The capture-metrics substage records performance statistics for each cycle. These appear in the agent’s detail view in the dashboard.

reflect:
  substages:
    - type: capture-metrics
      name: cycle-metrics
      config:
        trackCycleDuration: true # Time from Sense start to Reflect end
        trackLLMTokens: true # Total LLM tokens used this cycle
        trackAnomalyCount: true # Number of anomalies detected
        trackAlertCount: true # Number of alerts published

Full Reflect Example

From the Quality Monitor with Feedback example:

reflect:
  substages:
    - type: learn
      name: quality-feedback-learner
      prompt: |
        Review this cycle's quality monitoring outcome and extract learnings.
        Pay special attention to human feedback received during this cycle.

        Actions taken:
        {{derivedData.execution | json}}

        Human feedback received this cycle:
        {{memory.feedbackHistory | json}}

        Existing quality patterns:
        {{memory.qualityPatterns | json}}

        Analyze whether operators approved or rejected actions, identify
        false positives, and extract new patterns for future cycles.
      outputSchema:
        type: object
        properties:
          newPatterns:
            type: array
            items:
              type: object
              properties:
                description:
                  type: string
                type:
                  type: string
                  enum:
                    [quality-rule, false-positive, threshold-drift, operator-override, correlation]
                confidence:
                  type: number
                source:
                  type: string
                  enum: [agent-observation, operator-feedback, outcome-evaluation]
          confidenceAdjustment:
            type: number
            minimum: -0.2
            maximum: 0.2

    - type: update-state
      name: memory-update
      config:
        retention:
          memory.recentActions:
            policy: max_items
            maxItems: 100
          memory.qualityPatterns:
            policy: ttl
            ttlMs: 604800000 # 7 days
          memory.feedbackHistory:
            policy: max_items
            maxItems: 200

    - type: capture-metrics
      name: metrics
      config:
        trackLLMTokens: true
        trackCycleDuration: true
        trackAnomalyCount: true

Memory Keys

Standard memory keys available across all stage prompts:

Key Contents

memory.recentActions

Recent actions taken, managed by update-state

memory.patterns

Patterns extracted by learn substages

memory.feedbackHistory

Human feedback responses received via the agent bus

You can define your own memory keys (e.g., memory.qualityPatterns, memory.thresholdHistory). Any key referenced in a prompt or retention policy is created automatically on first write.

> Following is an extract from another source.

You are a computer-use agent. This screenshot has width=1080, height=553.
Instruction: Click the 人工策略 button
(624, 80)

Persistent Memory Across Restarts

By default, an agent’s memory lives in memory only. If the agent restarts or you redeploy it, the agent begins fresh with no recollection of previous cycles, patterns, or feedback history. To make memory survive restarts, give the agent persistent long-term storage.

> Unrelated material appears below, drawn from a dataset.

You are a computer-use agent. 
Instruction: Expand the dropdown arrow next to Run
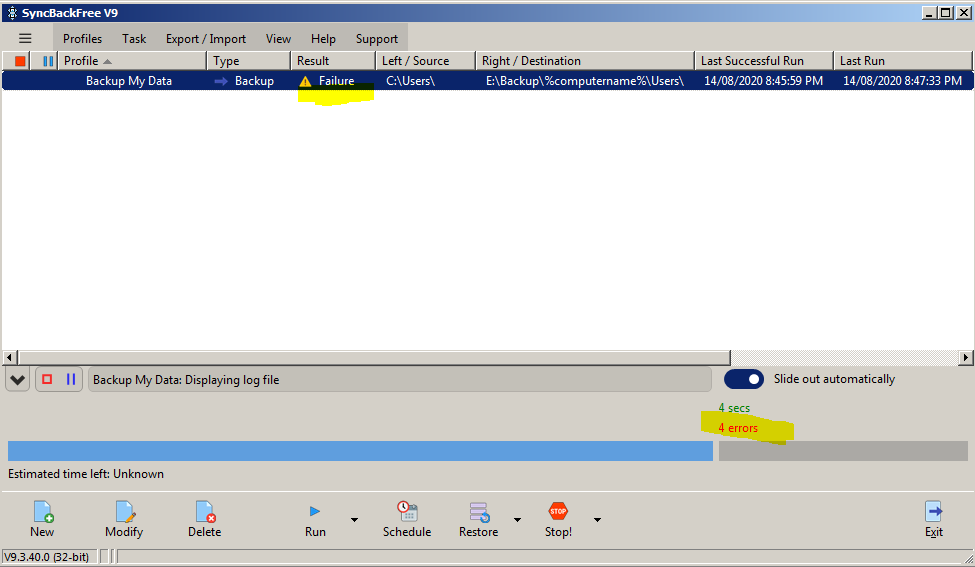point(354,520)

Long-term storage is backed by a PostgreSQL database that you provide and register once as a Long-Term Storage network tool. After you register it, the platform injects it automatically into every agent on that network. You do not need to change your agent definitions. See network tools for how to register one.

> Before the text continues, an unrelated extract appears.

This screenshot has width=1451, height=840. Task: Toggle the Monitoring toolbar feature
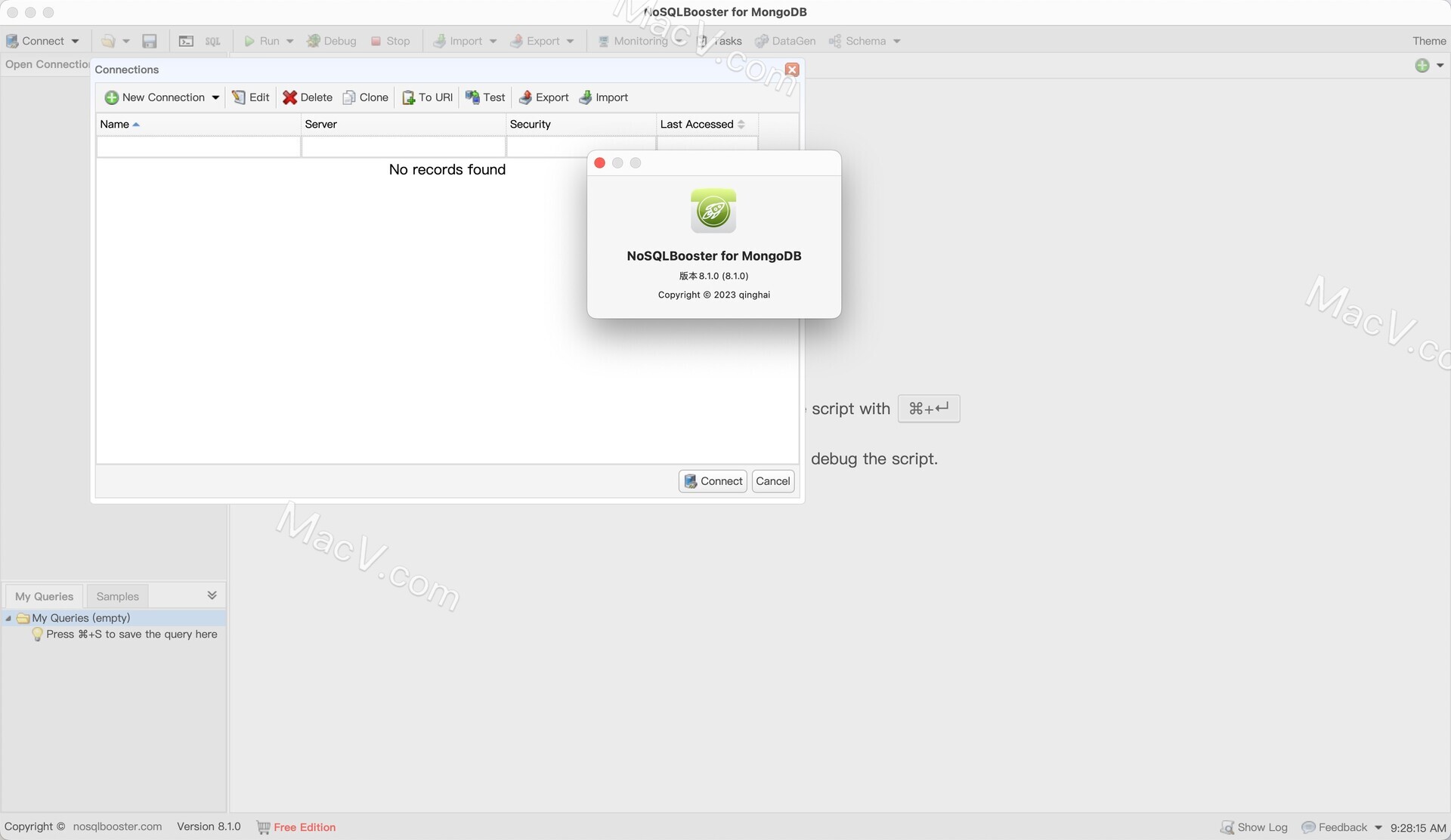(636, 41)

When long-term storage is available, the update-state substage writes memory.recentActions, memory.patterns, and memory.constraints through to PostgreSQL each cycle. After a restart, the agent loads its last-written memory and continues from where it left off, rather than starting over.

You can register only one Long-Term Storage tool per network, and all agents on the network share the same PostgreSQL instance. The platform creates the required database tables automatically on first use. You do not manage the schema manually. The platform keeps each agent’s data separate, so agents on the same network do not see one another’s memory.

If the database becomes unreachable, agents keep running. They log a warning and operate with in-memory state for that session. The agents resume writing automatically when the database is available again. A database outage costs you persistence for its duration, not agent availability.